In The Jollyblogger’s archives is a good post called Eclipse of the Gospel in the Church. In it David Wayne builds off this Marcus Honeysett quote:
“At some point in the life of most local churches a critical point is reached when the core fellowship of those committed to gospel vision are outnumbered by a fringe who are there for quite different reasons, be it spiritual comfort, kids activities, personal support, or whatever. Regardless of the particular type of church government, all fellowships struggle to maintain focus around core vision when the fringe, be they believers or not, outnumber the gospel-oriented core. It is very hard to maintain focus, or alter any aspect of church life to reflect the gospel needs of a fresh generation, when the majority are committed to maintaining their comfort. When this happens “Christians” have been replaced with “churchgoers” who assume they are Christians.”
Expanding this beyond an individual congregation, I would say this is a predicament for all gospel-centered churches in areas where the inordinately attractional church is king, particularly in the Bible Belt, where Christianity is “cultural” and the church with the most toys wins.
Wayne follows up:
That seems to be the nature of the beast when it comes to the church. The Exodus people of Israel quickly forgot their redemption and pined for their leeks and onions and devolved into complaints and idolatry. So much so that God had to let a generation die out before they could enter the promised land. And, if you read through the history of Israel it’s easy to see how quickly the pattern that Honeysett describes here happens. The people of God forget or jettison their identity as redeemed people, and they jettison a redemption-driven agenda for other agendas. The church in Corinth is a good New Testament example of this.
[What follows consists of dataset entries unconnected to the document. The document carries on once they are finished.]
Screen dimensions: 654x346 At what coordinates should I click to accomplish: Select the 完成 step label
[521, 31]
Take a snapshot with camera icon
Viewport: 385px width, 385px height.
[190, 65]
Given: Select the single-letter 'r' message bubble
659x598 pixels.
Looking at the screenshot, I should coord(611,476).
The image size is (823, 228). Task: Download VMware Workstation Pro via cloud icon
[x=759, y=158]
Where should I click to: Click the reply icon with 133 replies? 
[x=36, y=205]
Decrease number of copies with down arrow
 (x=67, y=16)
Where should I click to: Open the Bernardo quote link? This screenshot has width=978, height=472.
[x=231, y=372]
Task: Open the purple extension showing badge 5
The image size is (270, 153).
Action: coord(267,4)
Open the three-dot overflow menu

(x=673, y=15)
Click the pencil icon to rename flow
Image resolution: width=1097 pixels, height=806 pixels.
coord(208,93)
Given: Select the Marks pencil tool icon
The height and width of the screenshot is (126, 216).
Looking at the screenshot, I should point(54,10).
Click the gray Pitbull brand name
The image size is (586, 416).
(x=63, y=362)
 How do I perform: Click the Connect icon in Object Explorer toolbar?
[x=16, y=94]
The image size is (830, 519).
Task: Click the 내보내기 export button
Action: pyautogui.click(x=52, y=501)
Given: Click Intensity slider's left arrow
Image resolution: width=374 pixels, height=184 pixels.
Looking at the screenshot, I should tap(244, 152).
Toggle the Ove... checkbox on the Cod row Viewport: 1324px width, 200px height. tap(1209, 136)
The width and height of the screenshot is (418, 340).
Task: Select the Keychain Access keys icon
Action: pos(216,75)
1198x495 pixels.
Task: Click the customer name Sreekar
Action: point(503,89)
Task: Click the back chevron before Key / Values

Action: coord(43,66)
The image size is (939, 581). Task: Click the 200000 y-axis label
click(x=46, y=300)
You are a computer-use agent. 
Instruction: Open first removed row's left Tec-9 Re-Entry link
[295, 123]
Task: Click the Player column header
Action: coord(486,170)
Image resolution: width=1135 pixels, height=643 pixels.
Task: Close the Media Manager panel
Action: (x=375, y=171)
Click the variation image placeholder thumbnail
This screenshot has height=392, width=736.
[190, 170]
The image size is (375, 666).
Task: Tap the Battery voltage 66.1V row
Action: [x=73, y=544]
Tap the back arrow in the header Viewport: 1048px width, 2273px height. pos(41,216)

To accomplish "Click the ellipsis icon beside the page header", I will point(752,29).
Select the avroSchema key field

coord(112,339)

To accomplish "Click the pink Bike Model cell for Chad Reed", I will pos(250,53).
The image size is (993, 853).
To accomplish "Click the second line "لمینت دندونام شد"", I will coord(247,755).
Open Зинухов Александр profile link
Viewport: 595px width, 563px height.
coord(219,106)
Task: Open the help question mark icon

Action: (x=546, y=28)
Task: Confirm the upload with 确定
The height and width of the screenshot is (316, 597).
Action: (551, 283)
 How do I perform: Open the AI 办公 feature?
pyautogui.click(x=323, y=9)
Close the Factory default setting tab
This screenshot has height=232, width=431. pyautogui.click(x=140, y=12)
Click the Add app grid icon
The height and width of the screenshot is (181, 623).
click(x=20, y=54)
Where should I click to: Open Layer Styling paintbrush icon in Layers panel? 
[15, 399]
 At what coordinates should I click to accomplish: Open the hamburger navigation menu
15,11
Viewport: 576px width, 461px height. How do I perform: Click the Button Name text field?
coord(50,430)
It’s probably just something we have to accept and accept that getting the gospel into the church is an even greater priority than getting it into the world. I remember vaguely hearing Tim Keller talk about Redeemer in Manhattan. Redeemer is well known around the world as a leading light in gospel based, missionally driven ministry, yet if I remember correctly Keller said there were probably only a third or a little more at his church who were really getting the whole gospel-missional thing . . .
So the point is that our first and greatest battle is to gospelize the church.
We are in a weird — but frequently exhilarating — position where the gospel is scandalous even to Christians.
So many of our brothers and sisters want the compartmentalized spirituality (putting in their religious time on Sunday mornings), the six steps to such-and-such messages, and the superficiality of apathy towards real community, that missional thinking and living, gospel-saturated and Jesus-centered messages, and the demands of relational intimacy freak them out. This stuff is a foreign language to them, and I see it constantly in the so-called “Christian South,” where “everyone” is a Christian, “everyone” goes to church.
Once upon a time, reading on a Nashville church shopper’s blog, I noticed a commenter urging her to look for a church that focused on Jesus. Her reply was, “I’ve already found Jesus.”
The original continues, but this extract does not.